Per secoli il gioco è stato visto come un’attività associata unicamente al divertimento e alla ricreazione, prima di dedicarsi allo studio o a cose più “serie”. La sua collocazione era ai margini della giornata scolastica, confinata nella sfera del tempo libero.
In realtà il gioco, in tutte le sue forme (simbolico, cooperativo, individuale o di finzione) assume una valenza educativa determinante nel processo di evoluzione dall’infanzia all’età adulta.

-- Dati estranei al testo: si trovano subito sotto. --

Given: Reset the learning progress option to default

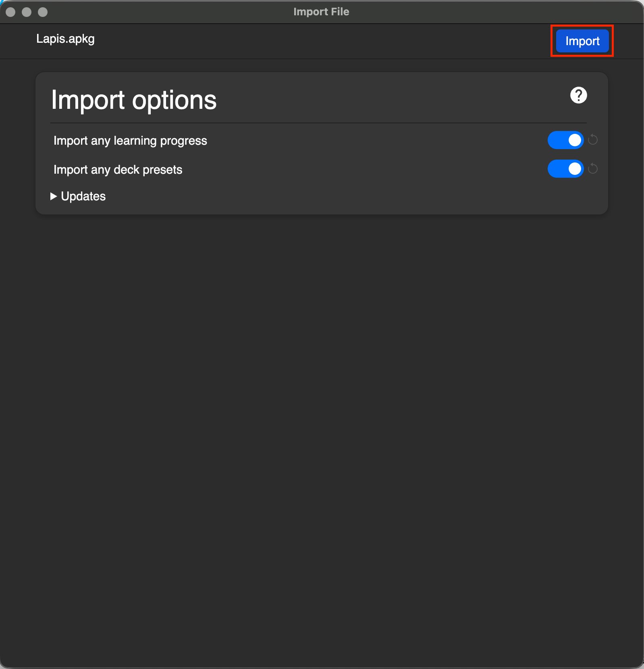Looking at the screenshot, I should [593, 140].

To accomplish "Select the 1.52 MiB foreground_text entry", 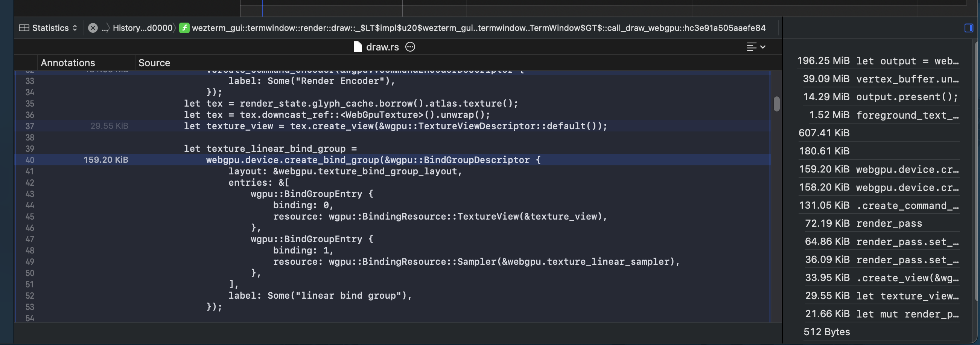I will [x=883, y=115].
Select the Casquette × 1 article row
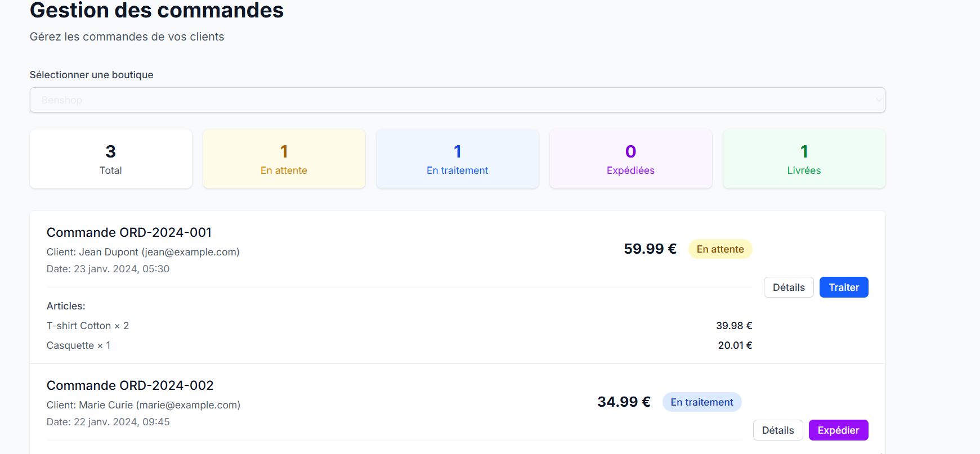Viewport: 980px width, 454px height. tap(78, 345)
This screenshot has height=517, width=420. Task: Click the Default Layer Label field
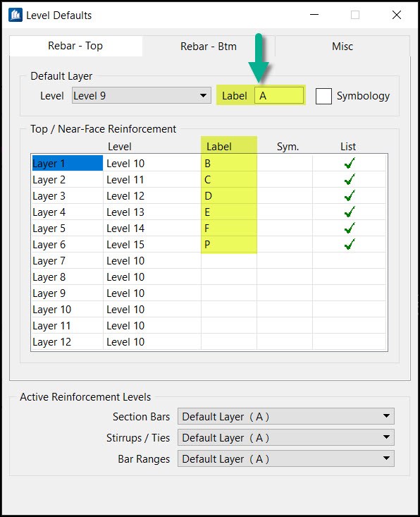coord(279,96)
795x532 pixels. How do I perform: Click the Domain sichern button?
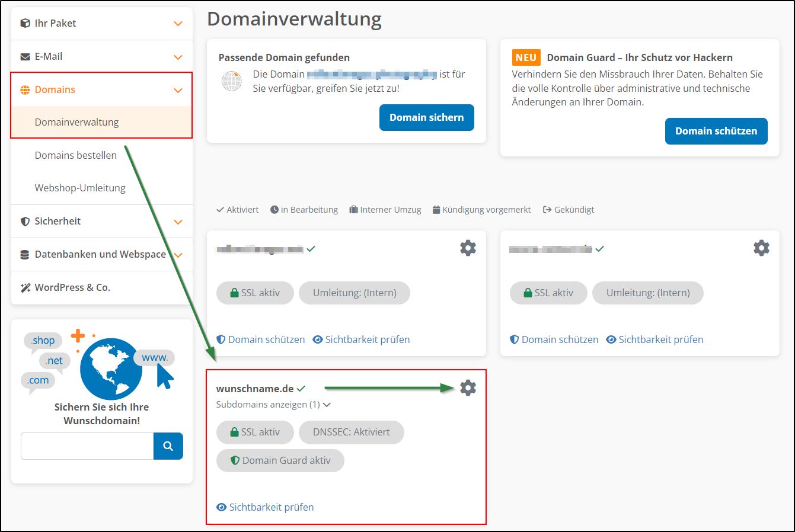[x=426, y=117]

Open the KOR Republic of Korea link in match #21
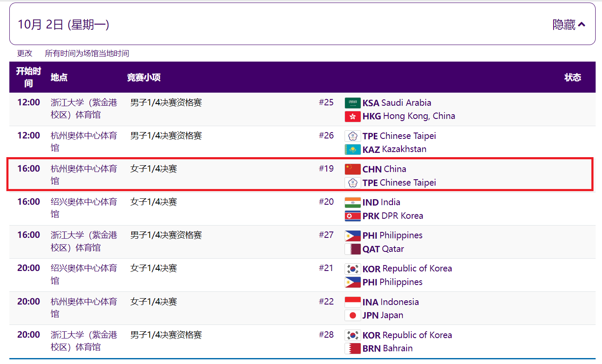point(407,269)
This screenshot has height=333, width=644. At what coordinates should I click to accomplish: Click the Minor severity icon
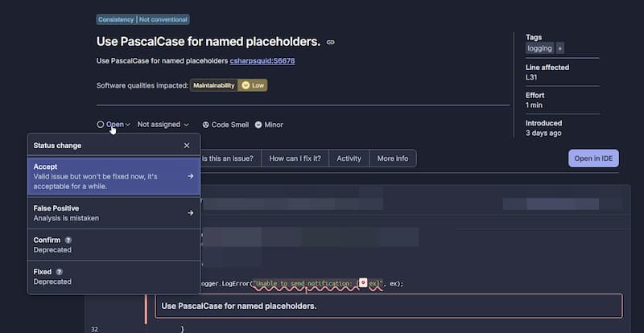258,125
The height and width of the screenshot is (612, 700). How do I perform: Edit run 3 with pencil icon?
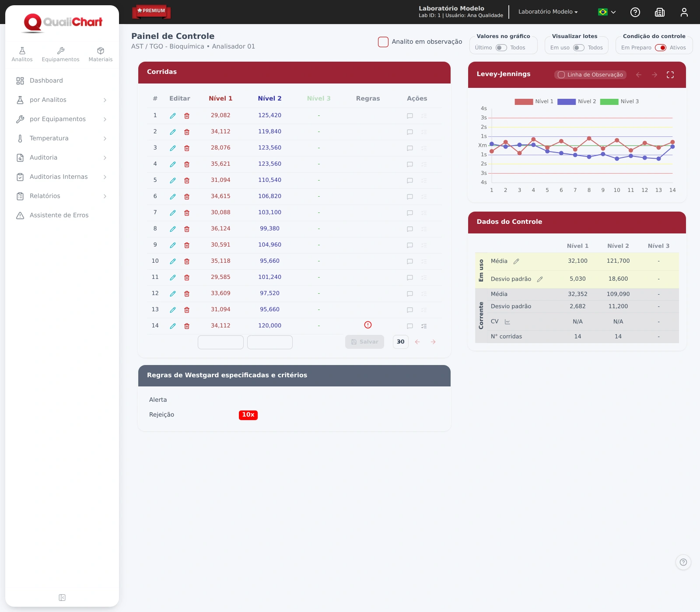[173, 148]
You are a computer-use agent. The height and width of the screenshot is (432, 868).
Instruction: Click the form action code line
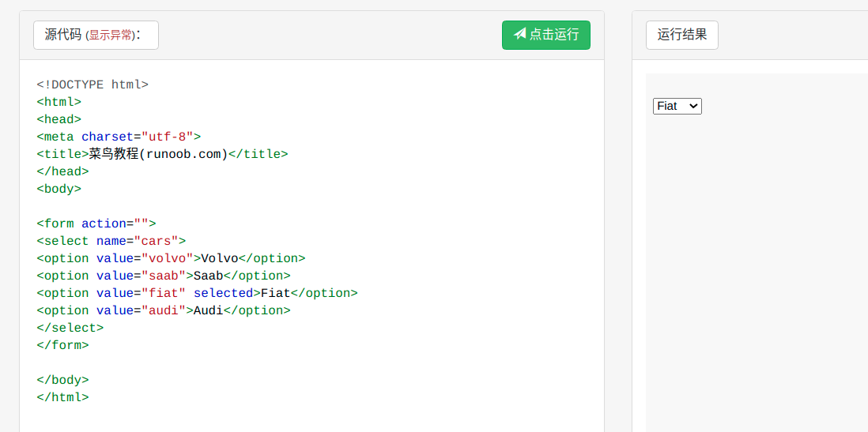pos(96,224)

Negli ultimi anni questa attività è stata studiata da filosofi, psicologi, sociologi, ma soprattutto da pedagogisti, i quali hanno cercato di cogliere la molteplicità dei suoi aspetti e delle sue caratteristiche, fino ad arrivare alla seguente convinzione e cioè che il gioco è per sua natura e per suo statuto educante: esso, infatti, è un canale che permette di conoscere il mondo, sperimentare il valore delle regole, stare con gli altri, gestire le proprie emozioni, scoprire nuovi percorsi di autonomia e sperimentare per “tentativi ed errori” le convinzioni sulle cose e sugli altri, aumentando le competenze del bambino in campo affettivo, cognitivo e sociale consolidando la sua identità.

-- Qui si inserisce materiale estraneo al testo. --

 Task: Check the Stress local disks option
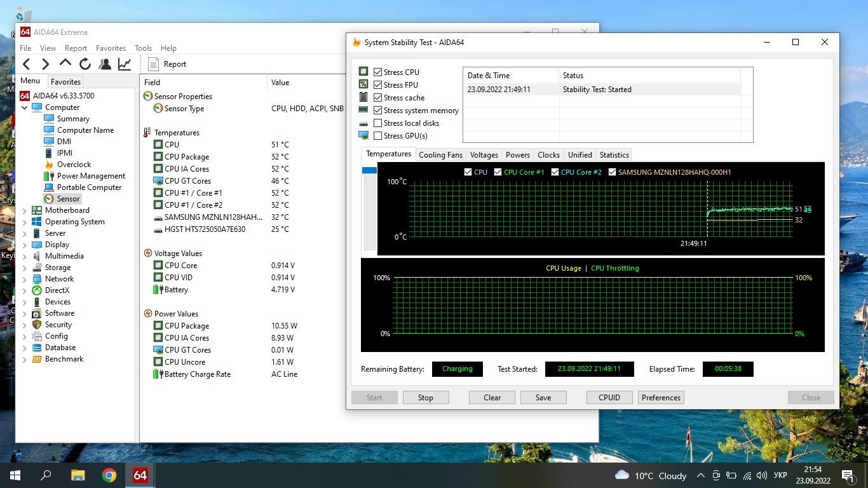378,123
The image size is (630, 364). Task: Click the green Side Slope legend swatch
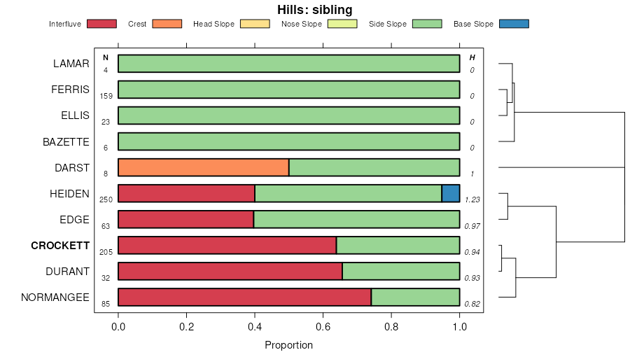427,24
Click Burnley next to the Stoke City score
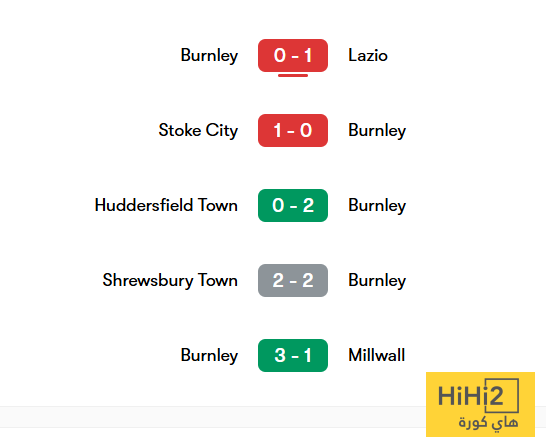546x448 pixels. (377, 131)
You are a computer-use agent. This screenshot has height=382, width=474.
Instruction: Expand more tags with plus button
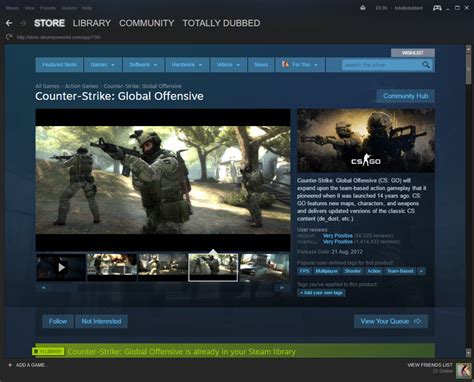click(421, 271)
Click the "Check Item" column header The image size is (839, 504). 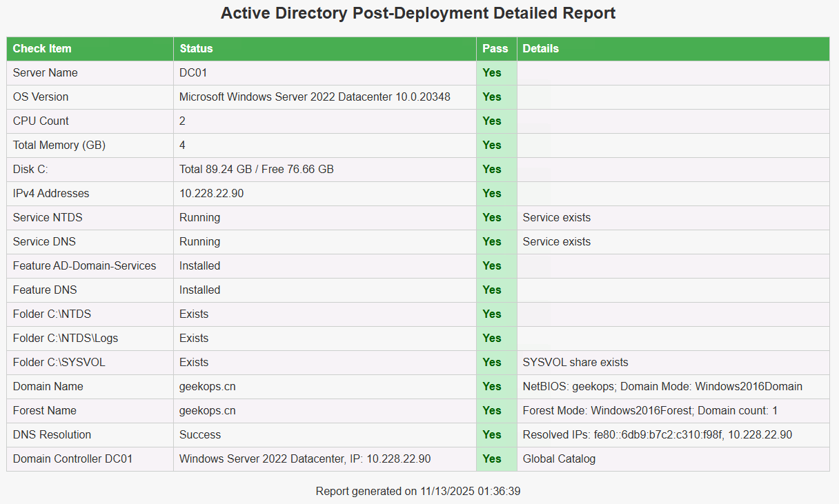[x=42, y=48]
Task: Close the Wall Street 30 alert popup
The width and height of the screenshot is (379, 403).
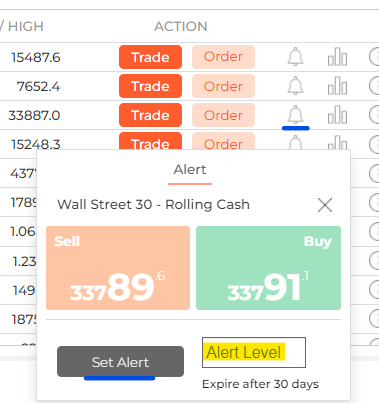Action: (x=325, y=205)
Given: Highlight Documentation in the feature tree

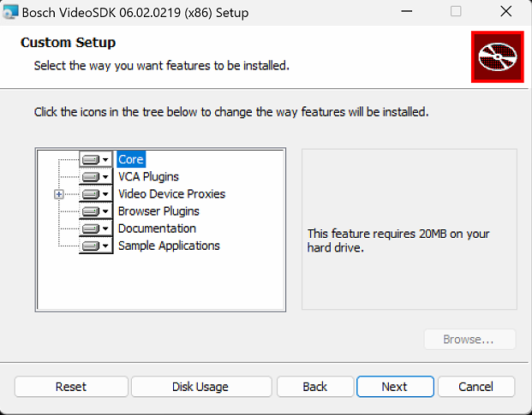Looking at the screenshot, I should (x=157, y=228).
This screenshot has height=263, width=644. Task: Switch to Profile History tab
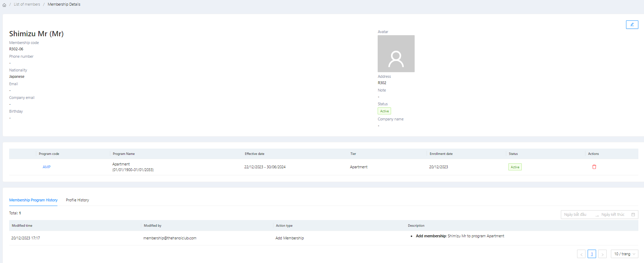tap(77, 200)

Il compito di analizzare, o quanto meno di cercare di valutare il comportamento dei bambini, non è ad appannaggio esclusivo dei soli studiosi ma deve coinvolgere in prima persona sia genitori che educatori di professione, che attraverso il gioco possono: monitorare lo sviluppo di potenzialità e risorse del piccolo, incrementare il suo benessere psichico, e porre la condizione di base per insegnare turni e regole.
Del punto di vista del bambino, la disponibilità dei genitori a giocare con loro crea entusiasmo: scoprire che possono coinvolgere mamma e papà in un’attività considerata importante, è motivo di grande felicità ed è un modo per consentire di rafforzare il senso di sicurezza e di protezione.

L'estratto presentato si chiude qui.